Disparities in school suspension are worsening, meaning that some students are being pushed out of school more than others. For example, a study published this year found that three out of every four black middle school boys with disabilities in Chicago had received an out-of-school suspension.
Given the extreme differences in suspension rates across different groups, the researchers concluded that unintended teacher bias is a real possibility. "Several studies indicate ... that racial disparities are not sufficiently explained by the theory that black or other minority students are simply misbehaving more."
New longitudinal studies at the state and national levels indicate that suspension is associated with a heightened risk of dropping out of school. Researchers "found that even being suspended out-of-school once was associated with a two-fold increase in the risk of dropout." The increased risk of dropping out, in turn, increases the risk of juvenile delinquency.

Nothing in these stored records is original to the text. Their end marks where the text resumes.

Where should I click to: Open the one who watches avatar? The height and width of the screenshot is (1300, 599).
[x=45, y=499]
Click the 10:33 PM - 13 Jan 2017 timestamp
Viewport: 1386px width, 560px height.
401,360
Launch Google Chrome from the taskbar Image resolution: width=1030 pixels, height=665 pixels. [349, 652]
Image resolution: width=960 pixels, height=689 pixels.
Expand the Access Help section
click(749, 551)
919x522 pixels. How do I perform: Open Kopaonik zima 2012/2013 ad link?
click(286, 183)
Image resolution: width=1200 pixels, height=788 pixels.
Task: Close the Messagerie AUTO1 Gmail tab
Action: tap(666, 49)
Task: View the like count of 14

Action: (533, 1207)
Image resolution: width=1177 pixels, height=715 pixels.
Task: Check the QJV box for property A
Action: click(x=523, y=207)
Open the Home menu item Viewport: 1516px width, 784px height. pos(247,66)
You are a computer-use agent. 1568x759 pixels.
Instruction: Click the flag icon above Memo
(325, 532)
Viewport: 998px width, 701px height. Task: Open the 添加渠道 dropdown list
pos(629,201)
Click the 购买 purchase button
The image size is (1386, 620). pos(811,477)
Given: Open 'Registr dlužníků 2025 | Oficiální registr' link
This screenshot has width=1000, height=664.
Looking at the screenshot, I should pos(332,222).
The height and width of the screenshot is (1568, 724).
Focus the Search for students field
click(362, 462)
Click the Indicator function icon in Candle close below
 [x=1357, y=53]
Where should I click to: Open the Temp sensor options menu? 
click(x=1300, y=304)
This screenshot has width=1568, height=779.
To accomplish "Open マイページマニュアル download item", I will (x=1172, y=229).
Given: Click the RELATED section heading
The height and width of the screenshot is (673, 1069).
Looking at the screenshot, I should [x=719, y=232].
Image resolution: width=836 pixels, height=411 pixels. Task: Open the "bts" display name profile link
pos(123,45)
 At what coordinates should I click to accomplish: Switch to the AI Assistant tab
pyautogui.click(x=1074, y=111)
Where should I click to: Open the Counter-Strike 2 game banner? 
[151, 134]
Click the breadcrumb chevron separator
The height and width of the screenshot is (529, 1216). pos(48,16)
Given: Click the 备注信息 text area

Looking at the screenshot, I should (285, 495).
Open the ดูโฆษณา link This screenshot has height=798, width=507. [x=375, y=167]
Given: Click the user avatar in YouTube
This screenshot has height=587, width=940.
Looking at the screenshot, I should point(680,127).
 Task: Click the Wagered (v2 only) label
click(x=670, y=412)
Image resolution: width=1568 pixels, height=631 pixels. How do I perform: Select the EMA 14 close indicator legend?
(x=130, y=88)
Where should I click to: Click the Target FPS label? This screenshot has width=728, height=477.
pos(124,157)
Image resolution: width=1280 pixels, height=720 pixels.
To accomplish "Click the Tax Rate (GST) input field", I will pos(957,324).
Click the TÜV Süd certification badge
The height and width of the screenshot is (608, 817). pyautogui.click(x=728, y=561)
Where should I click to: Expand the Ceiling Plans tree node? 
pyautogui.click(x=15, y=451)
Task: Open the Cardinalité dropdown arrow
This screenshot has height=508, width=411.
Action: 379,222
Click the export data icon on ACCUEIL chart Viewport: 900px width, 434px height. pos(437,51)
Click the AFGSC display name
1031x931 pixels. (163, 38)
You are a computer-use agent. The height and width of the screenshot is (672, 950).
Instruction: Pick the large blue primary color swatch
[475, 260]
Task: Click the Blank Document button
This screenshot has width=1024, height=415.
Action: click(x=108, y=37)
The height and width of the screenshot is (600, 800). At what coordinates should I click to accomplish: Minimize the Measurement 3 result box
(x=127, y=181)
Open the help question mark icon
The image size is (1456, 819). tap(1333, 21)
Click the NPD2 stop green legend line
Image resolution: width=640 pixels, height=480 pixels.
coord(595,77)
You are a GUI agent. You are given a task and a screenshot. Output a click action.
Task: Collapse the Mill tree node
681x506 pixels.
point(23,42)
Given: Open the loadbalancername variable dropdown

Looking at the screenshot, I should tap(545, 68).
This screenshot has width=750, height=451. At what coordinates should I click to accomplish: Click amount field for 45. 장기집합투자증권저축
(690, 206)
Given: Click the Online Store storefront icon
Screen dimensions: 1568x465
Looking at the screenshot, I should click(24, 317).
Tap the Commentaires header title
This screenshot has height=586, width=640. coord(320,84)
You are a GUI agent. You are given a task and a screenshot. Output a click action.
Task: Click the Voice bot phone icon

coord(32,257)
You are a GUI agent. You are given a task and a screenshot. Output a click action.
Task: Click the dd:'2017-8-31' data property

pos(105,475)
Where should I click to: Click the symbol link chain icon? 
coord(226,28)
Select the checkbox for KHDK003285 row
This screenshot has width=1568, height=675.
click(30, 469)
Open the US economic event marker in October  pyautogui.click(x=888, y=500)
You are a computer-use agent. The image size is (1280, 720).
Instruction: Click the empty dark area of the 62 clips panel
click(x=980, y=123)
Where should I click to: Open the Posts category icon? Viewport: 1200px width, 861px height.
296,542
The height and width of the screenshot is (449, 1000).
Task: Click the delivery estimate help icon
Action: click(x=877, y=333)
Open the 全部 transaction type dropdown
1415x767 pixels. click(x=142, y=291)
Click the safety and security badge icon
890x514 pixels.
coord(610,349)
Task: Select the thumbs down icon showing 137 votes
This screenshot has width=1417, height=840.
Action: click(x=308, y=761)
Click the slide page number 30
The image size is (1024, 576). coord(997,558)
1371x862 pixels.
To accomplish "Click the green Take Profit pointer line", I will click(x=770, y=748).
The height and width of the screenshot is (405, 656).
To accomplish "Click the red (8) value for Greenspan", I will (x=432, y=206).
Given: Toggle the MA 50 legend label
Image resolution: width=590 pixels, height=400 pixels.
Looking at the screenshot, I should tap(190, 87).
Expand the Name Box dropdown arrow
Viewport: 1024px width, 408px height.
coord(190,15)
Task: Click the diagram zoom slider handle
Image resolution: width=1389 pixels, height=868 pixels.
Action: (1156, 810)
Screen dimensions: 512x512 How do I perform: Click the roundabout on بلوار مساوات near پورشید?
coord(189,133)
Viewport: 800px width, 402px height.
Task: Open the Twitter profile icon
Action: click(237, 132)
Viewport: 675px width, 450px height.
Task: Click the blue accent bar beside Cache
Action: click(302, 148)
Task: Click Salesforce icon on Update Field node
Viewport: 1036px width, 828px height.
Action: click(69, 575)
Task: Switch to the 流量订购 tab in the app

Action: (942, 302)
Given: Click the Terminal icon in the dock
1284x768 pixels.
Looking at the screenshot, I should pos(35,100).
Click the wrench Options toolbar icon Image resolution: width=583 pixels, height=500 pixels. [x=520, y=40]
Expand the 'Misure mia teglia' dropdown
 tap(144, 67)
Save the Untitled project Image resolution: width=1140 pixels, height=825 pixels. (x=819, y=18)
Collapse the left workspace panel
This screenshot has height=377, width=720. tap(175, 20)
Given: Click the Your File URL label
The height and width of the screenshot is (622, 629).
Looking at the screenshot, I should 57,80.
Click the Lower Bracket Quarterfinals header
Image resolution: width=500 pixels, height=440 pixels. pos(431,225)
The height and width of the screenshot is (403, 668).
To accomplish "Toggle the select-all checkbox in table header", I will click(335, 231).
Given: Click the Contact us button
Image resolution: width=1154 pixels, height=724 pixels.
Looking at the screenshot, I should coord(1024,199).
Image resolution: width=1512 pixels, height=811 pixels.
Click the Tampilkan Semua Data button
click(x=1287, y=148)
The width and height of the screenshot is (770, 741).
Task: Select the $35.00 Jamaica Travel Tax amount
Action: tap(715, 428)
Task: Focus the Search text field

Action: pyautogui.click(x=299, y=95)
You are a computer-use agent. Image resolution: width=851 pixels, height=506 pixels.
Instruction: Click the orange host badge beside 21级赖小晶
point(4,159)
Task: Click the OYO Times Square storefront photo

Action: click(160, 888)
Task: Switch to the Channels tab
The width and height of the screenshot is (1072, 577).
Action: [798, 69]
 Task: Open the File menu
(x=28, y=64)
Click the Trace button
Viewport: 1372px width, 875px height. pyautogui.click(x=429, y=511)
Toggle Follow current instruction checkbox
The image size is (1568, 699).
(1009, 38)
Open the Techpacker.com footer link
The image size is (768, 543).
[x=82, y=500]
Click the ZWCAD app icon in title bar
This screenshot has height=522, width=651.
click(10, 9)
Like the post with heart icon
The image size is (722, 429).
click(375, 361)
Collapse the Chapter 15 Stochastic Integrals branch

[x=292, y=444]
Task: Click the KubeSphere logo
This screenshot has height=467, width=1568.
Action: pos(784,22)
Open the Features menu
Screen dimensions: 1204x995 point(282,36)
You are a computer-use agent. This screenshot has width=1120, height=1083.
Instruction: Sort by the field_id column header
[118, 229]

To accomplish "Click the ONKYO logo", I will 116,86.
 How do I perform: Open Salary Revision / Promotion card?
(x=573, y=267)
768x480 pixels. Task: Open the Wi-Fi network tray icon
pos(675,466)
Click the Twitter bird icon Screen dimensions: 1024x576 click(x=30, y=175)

There is a dramatic disconnect between educational and juvenile justice systems. Their practices are, at times, even contradictory. For example, in many communities students who have been expelled are by definition violating juvenile delinquency laws and subject to arrest.
Putting police in schools more often than not leads to the criminalization "of what might otherwise be considered adolescent misbehaviors." The best available evidence "suggests that police presence in schools, particularly armed police, should be a very last resort in school discipline strategies."
In addition to the main briefing papers, the Collaborative today published a set of three supporting papers providing research documentation addressing certain key issues:
A focused review of the evidence does not support the commonly held belief that racial disparities in school discipline are due to more serious or severe behavior on the part of black students.
A review is provided of efforts to explore "implicit bias," the subtle and often unconscious beliefs and stereotypes concerning race and difference that may contribute to disparities in school discipline.
A review is provided of common myths regarding the over-representation of students of color in school discipline and the facts that call these common beliefs into question.